Dunque: "the tour operator" is the tour company that is organizing the trip and is ultimately responsible for the hotel bookings, all the guides, etc. The "tour guide" is the person who actually takes the folks around on the tour. I believe that if we are going to insist on a difference between "accompagnatore" and "giuida" then I would say that the former is the "tour rep" while the latter is the "tour guide".


Tristano


----------



## Zenof

Tristano said:


> Giusto.
> 
> Dunque: "the tour operator" is the tour company that is organizing the trip and is ultimately responsible for the hotel bookings, all the guides, etc.
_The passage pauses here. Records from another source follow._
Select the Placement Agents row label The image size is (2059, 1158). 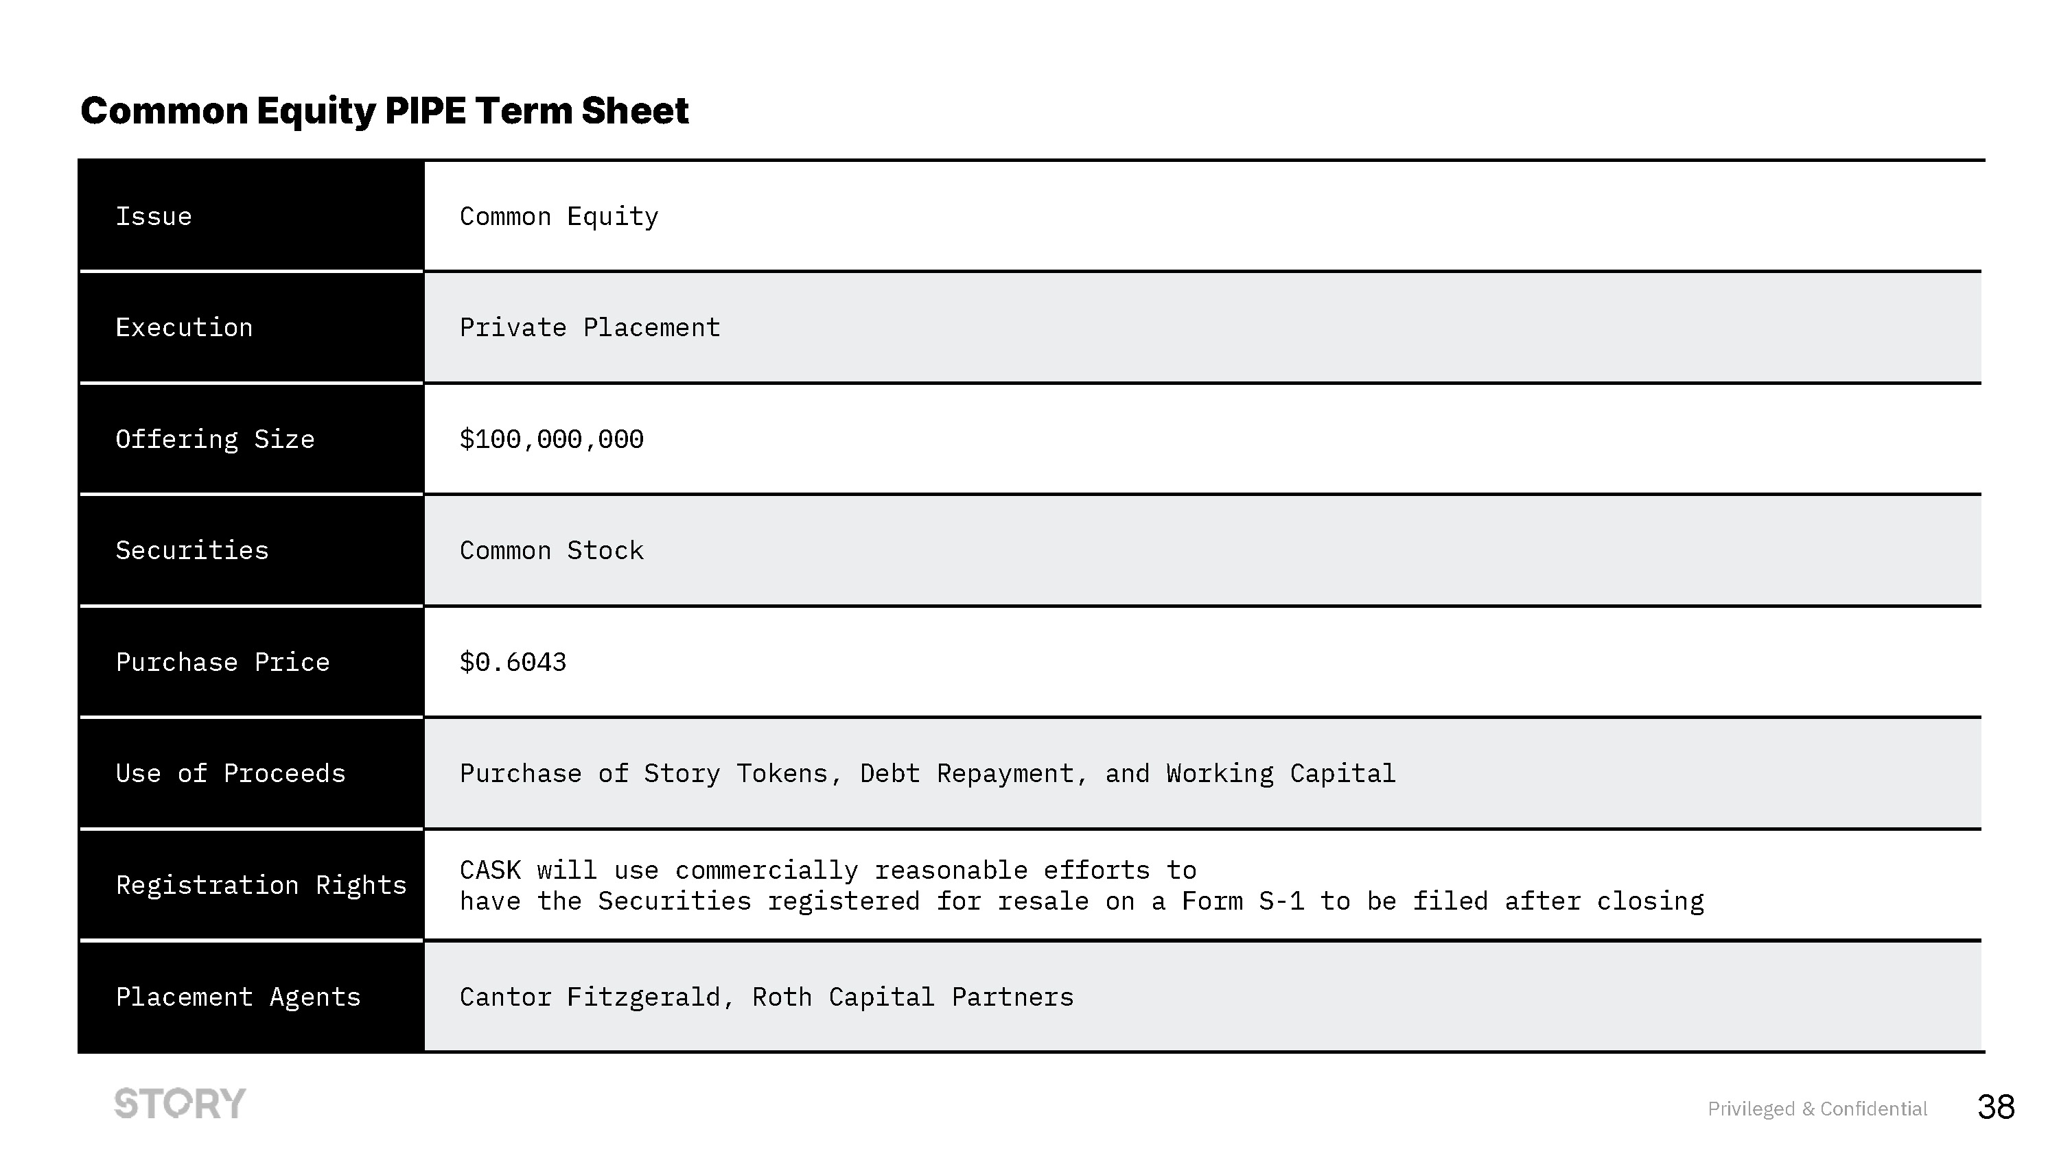point(238,997)
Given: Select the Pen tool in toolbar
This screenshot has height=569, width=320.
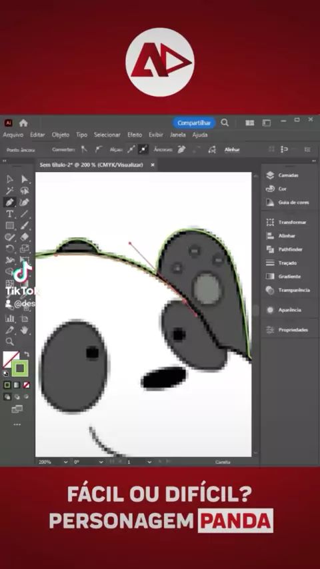Looking at the screenshot, I should 10,202.
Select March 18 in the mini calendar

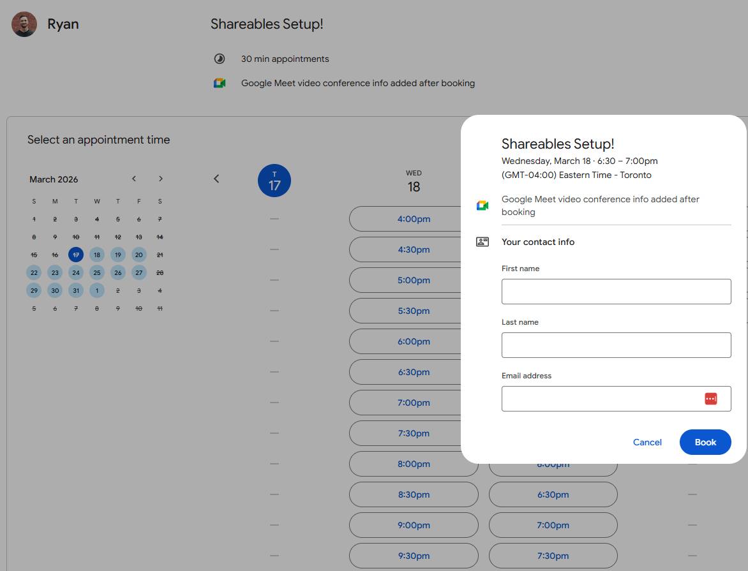pos(96,255)
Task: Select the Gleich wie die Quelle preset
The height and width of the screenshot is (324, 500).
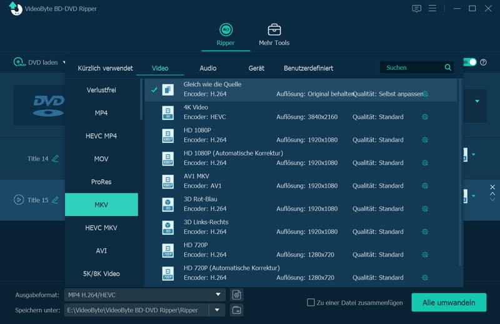Action: coord(301,89)
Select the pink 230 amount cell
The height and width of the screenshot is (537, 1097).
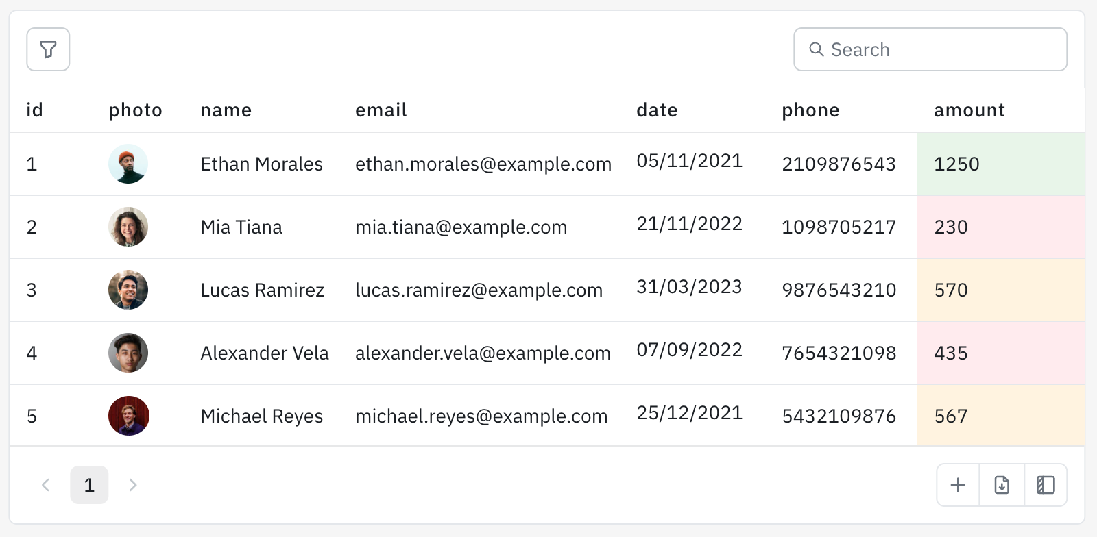(1000, 227)
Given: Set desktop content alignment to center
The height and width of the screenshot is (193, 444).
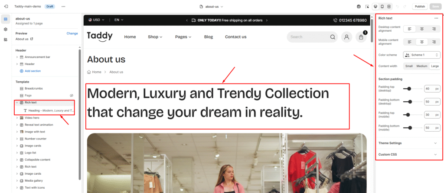Looking at the screenshot, I should pyautogui.click(x=422, y=29).
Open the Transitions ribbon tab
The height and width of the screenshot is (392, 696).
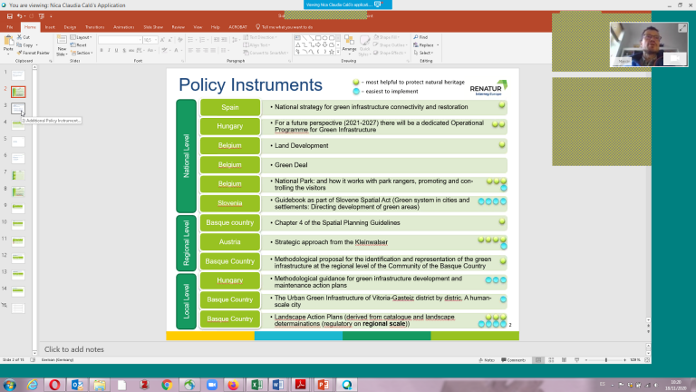tap(94, 27)
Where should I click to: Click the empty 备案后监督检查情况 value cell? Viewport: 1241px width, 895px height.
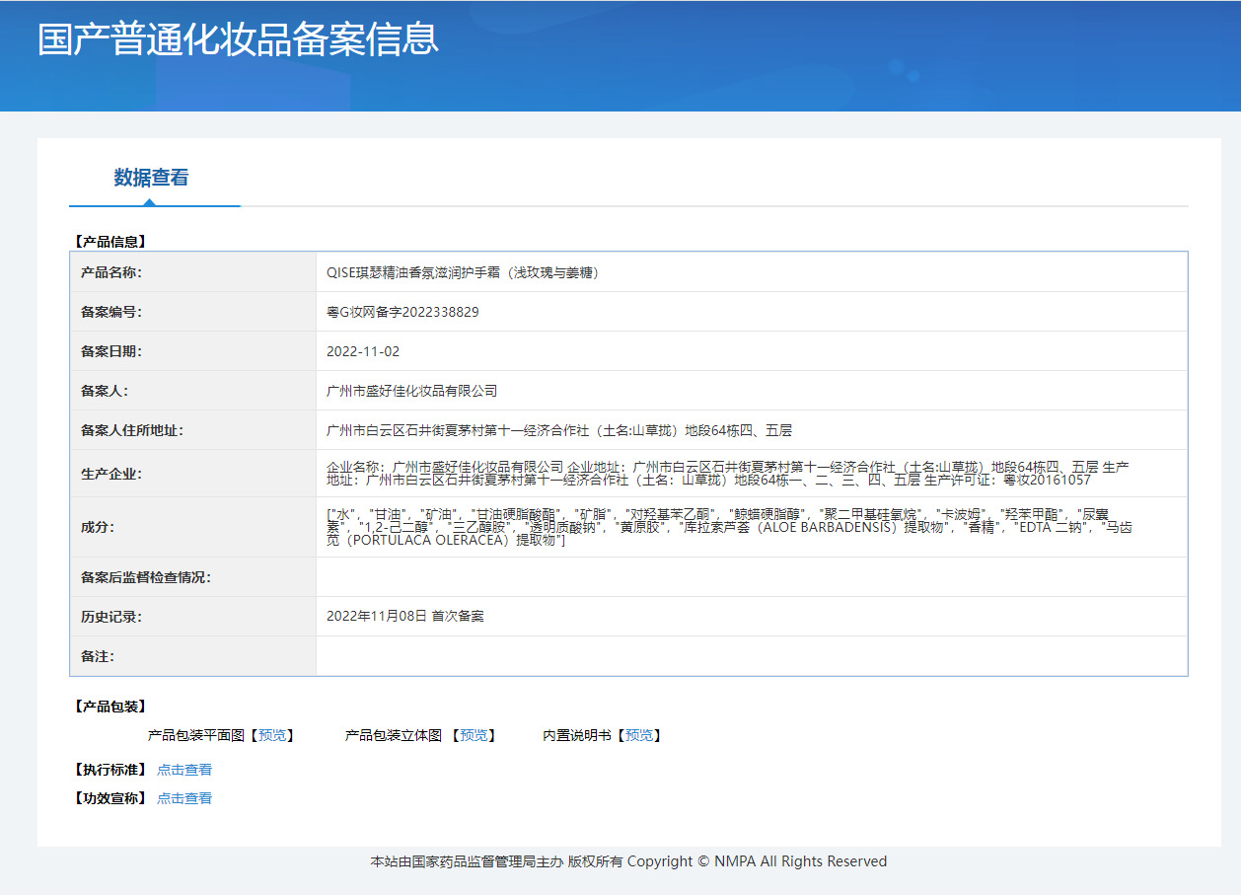click(751, 577)
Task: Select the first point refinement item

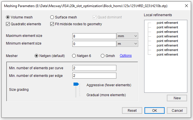Action: 167,23
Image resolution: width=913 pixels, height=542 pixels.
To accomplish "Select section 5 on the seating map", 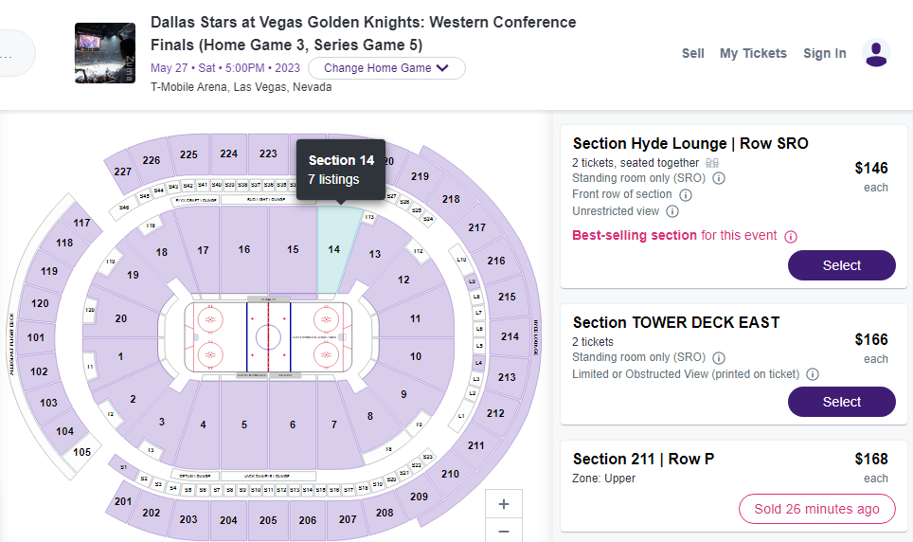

The "tour guide" is the person who actually takes the folks around on the tour.
> 
> Tristano


 
Sorry Tristano, perhaps I didn't understand perfectly.

We use the word Tour Operator meaning the company that organizes the tour, and then "l'accompagnatore turistico" is a Tour Operator's employee that comes with us on tour, and at last there's the "guida turistica", that takes us around for a couple of hours or a day only.
For example, during a tour in Italy visiting Venice, Florence and Rome, you'll have just a "accompagnatore turistico", but you may have several "guide turistiche", each in every city you visit. 

So, are you saying that you use the same word - tour operator - for both the company and the employee?

Thanks for your understanding


----------



## lingogal

Hi all,

As a teacher who has taken many student groups abroad from the U.S., I can tell you that we in fact can and do use the word "courier". In my experience, the courier is the person who works for the travel company as a sort of liaison, ensuring airport-to-city transportation, working with bus drivers, hotel personnel and restaurants for group meals. What the courier usually does NOT do is give guided tours, explaining culture and history and so on. That is often left to "tour guides" or to the teacher when site visits are made. Some companies do not provide a courier, but others have a clear separation between the courier, the person handling the logistics of travel, and the guides who provide on-site cultural, linguistic, historical information. 
Hope this helps.


----------



## Zenof

Really helpful.
Thanks Lingogal


----------



## london calling

Hello, lingogal!
Yes, I remember package holidays in the 70s with a so-called "travel courier" who at this stage I think was a courier and tour guide all rolled into one, because he did everything you just mentioned! Maybe the Tour Operator couldn't afford to pay two salaries!


----------



## Tristano

Zenof said:


> Sorry Tristano, perhaps I didn't understand perfectly.
> 
> We use the word Tour Operator meaning the company that organizes the tour, and then "l'accompagnatore turistico" is a Tour Operator's employee that comes with us on tour, and at last there's the "guida turistica", that takes us around for a couple of hours or a day only.
> For example, during a tour in Italy visiting Venice, Florence and Rome, you'll have just a "accompagnatore turistico", but you may have several "guide turistiche", each in every city you visit.
> 
> So, are you saying that you use the same word - tour operator - for both the company and the employee?
> 
> Thanks for your understanding



I had added to my comment:

 I believe that if we are going to insist on a difference between "accompagnatore" and "giuida" then I would say that the former is the "tour rep" while the latter is the "tour guide".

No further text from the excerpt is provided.